EXERCISE DETAILS:
Only the lines from the one that contains "Open the Tools menu" through the last line of the data below should be duplicated, exactly and without pictures.

Top of INFORMATION SHOWN

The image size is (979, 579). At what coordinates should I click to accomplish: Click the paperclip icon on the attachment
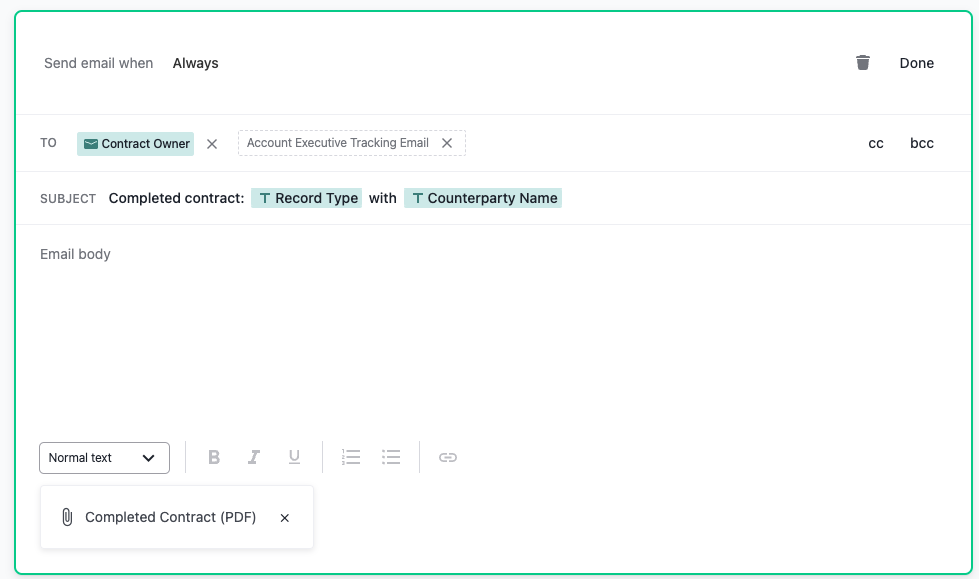coord(67,517)
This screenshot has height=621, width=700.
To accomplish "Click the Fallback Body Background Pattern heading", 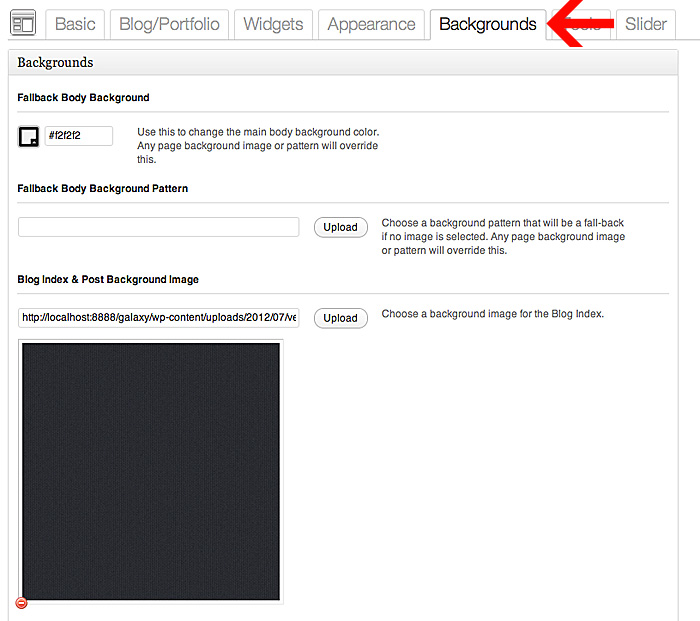I will click(x=103, y=188).

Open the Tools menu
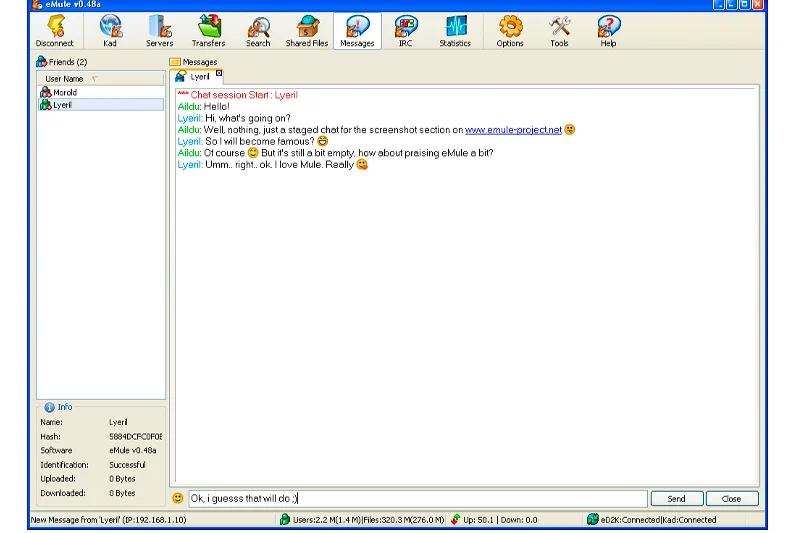pos(559,31)
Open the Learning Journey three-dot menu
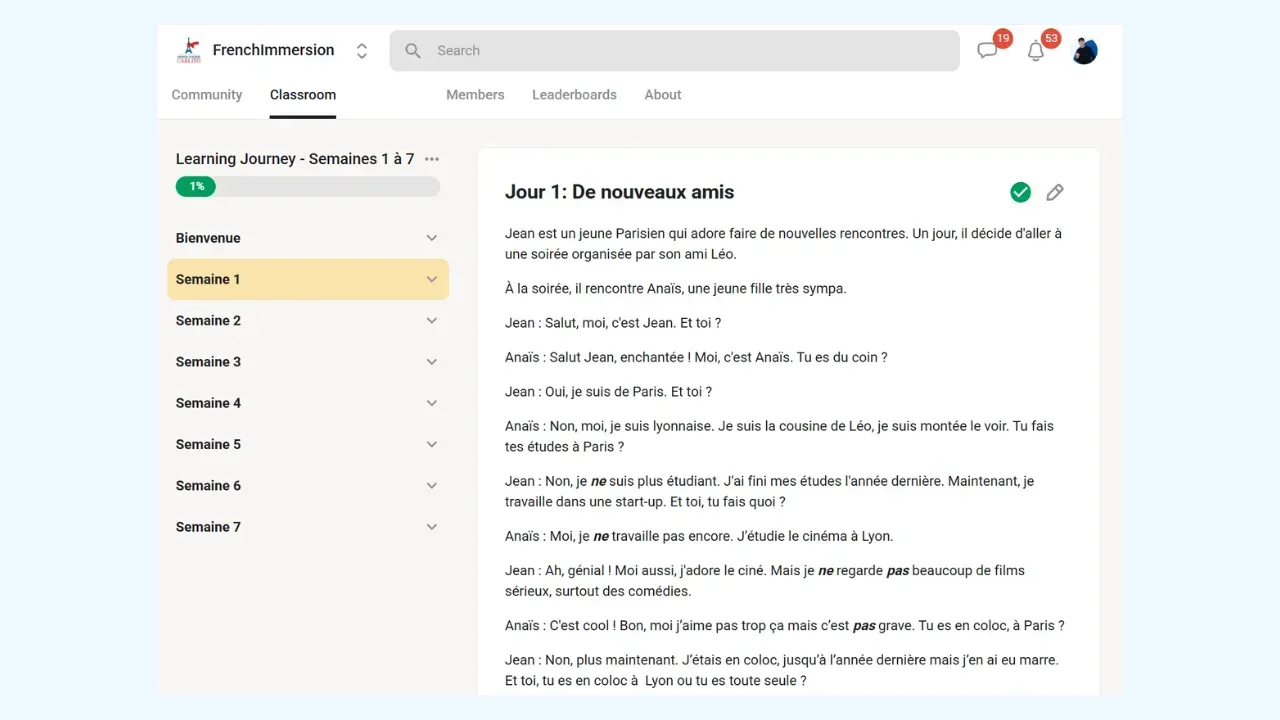The image size is (1280, 720). click(432, 159)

Bottom of INFORMATION SHOWN

RESULT FOR THIS TASK:
Open the Tools menu
pos(559,31)
Open the Learning Journey three-dot menu
The image size is (1280, 720). click(432, 159)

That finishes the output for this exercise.